◆ **TASK DETAILS**
In the records below, find every line that contains "height" and list it.

◆ **INPUT MATERIAL**
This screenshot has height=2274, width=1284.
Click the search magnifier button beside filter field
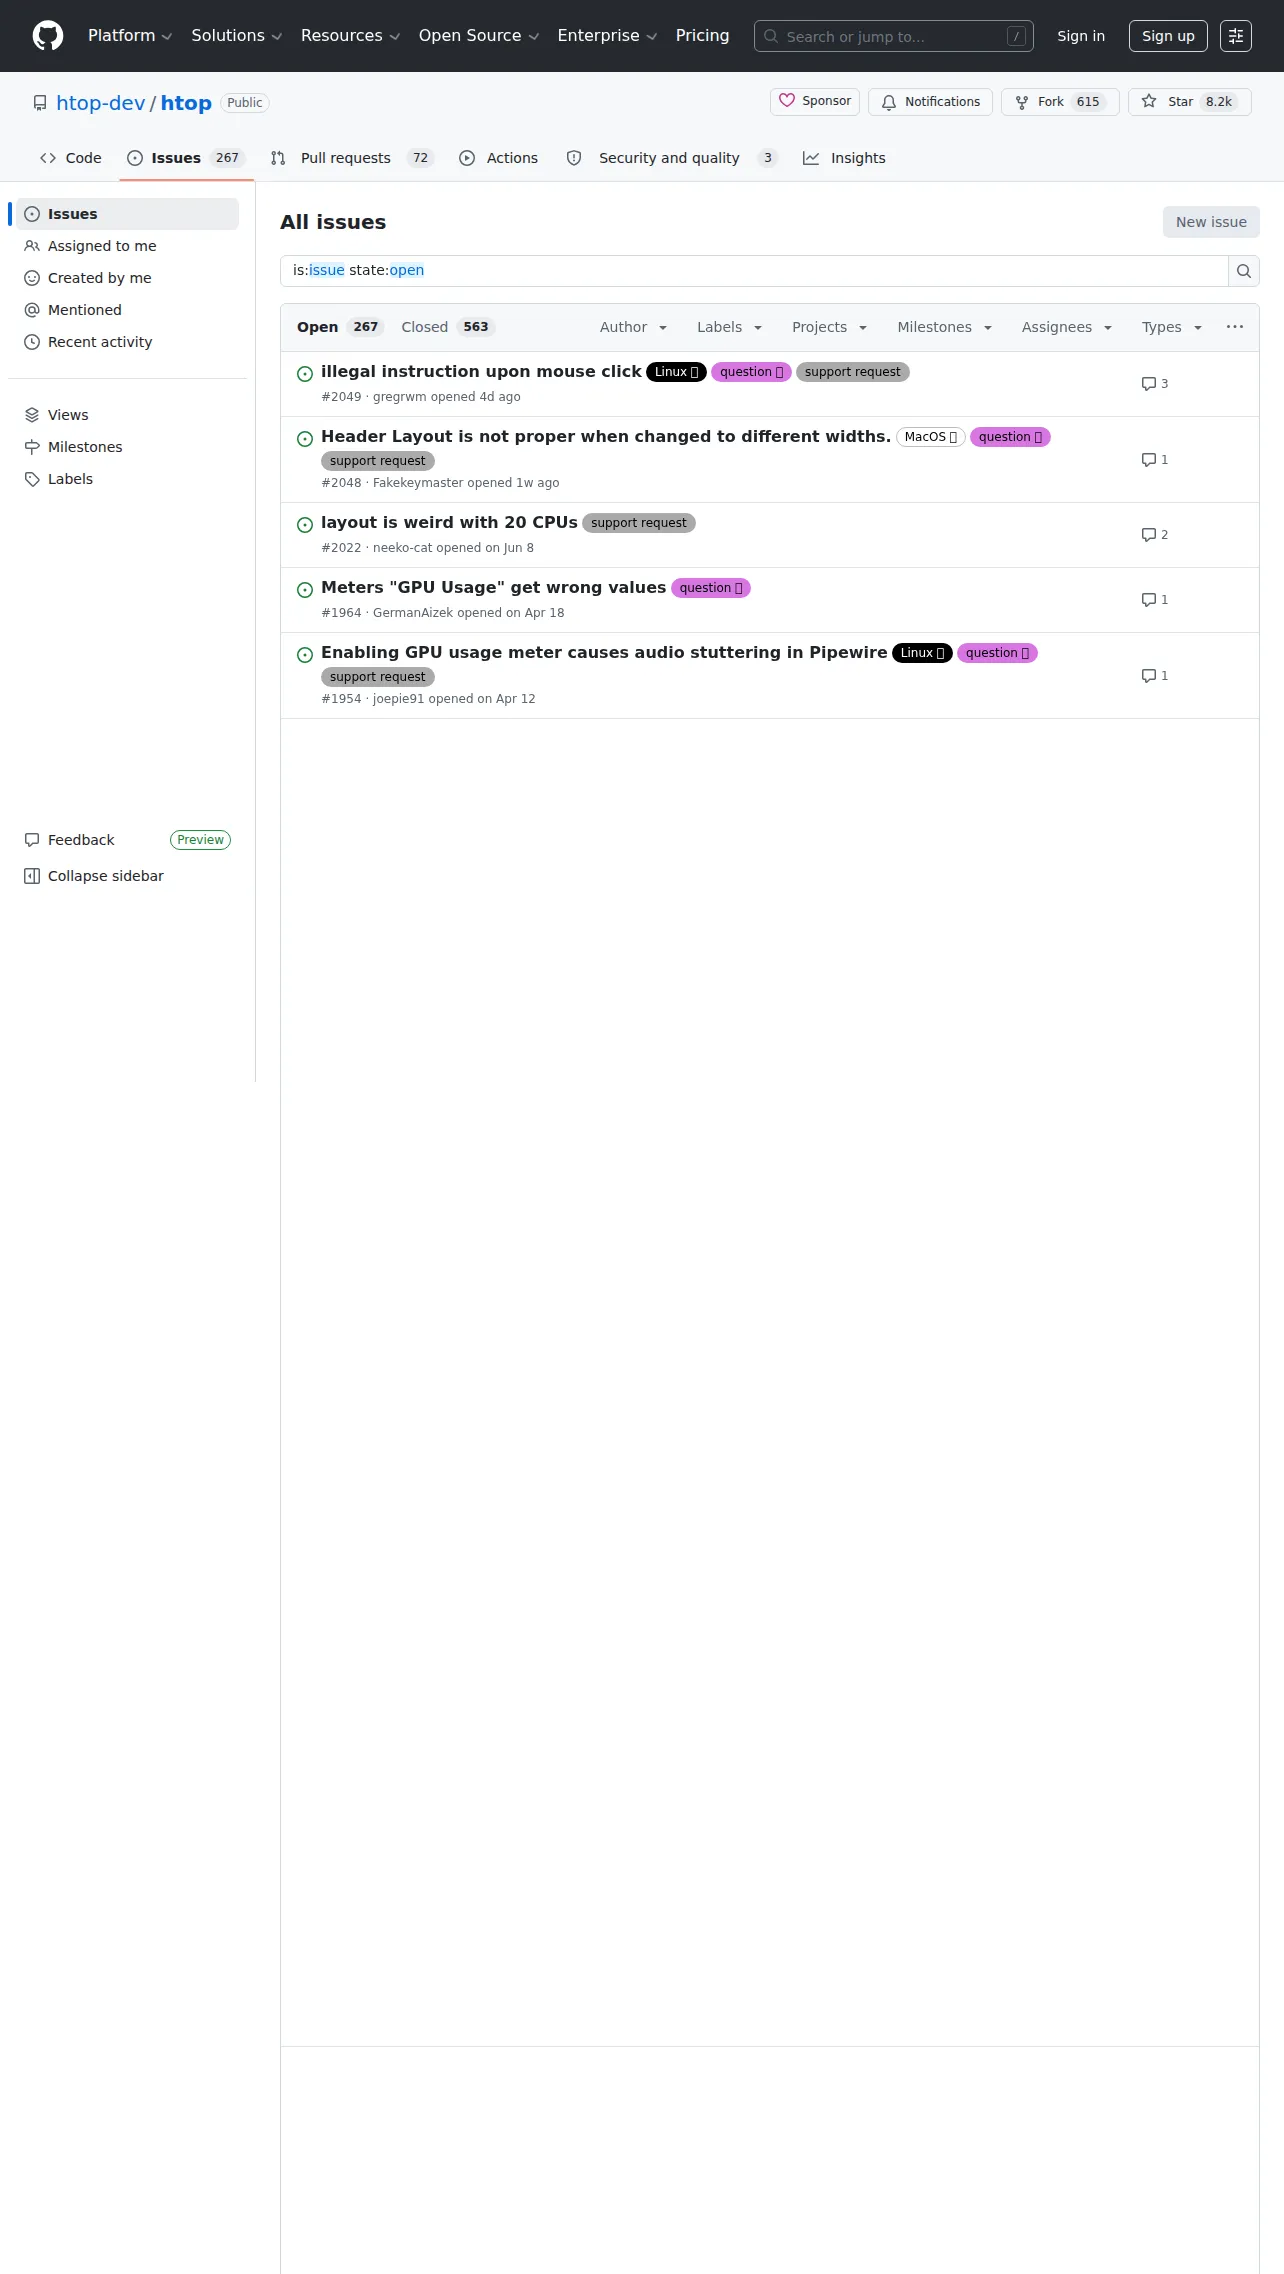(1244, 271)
* * *
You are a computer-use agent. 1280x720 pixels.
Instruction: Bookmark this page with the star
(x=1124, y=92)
==
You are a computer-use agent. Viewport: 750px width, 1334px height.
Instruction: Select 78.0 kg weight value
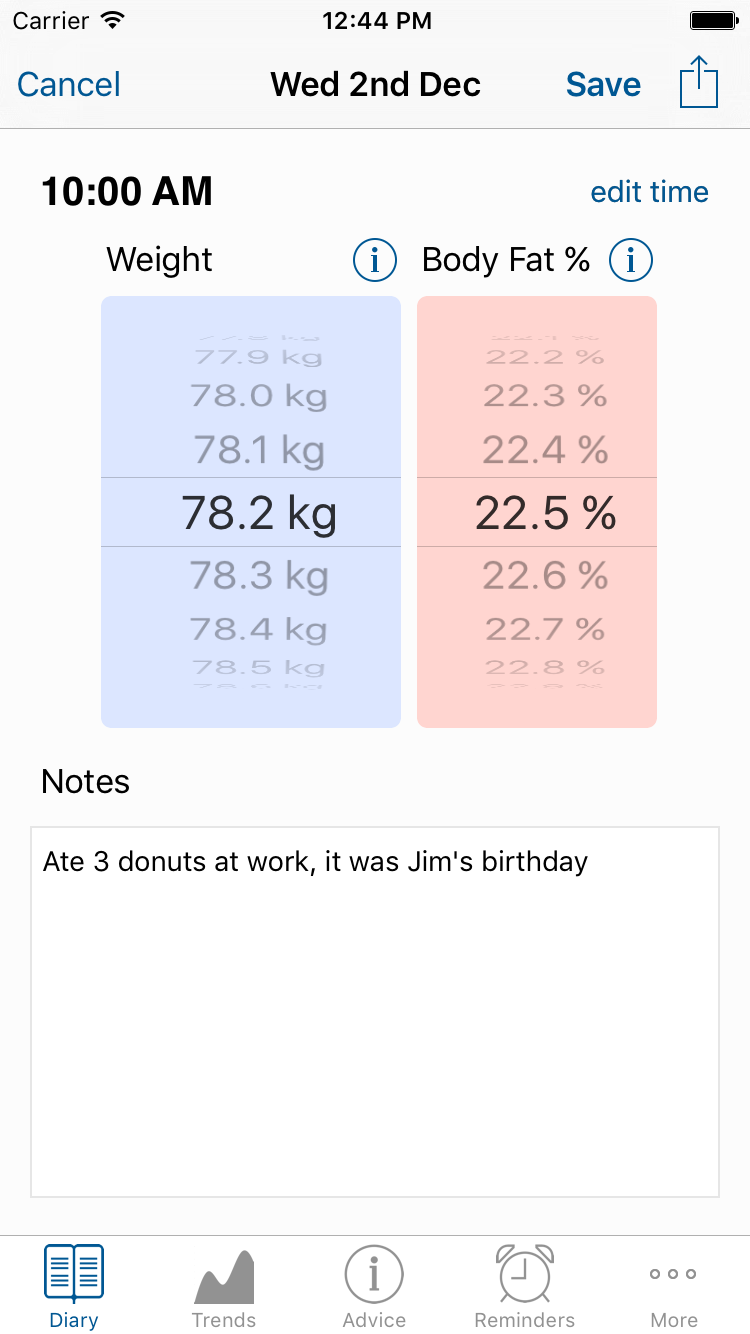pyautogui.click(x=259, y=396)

◆ **SOLUTION TO THE EXERCISE**
This screenshot has height=2274, width=1284.
You are a computer-use agent. Viewport: 750px width, 1334px height.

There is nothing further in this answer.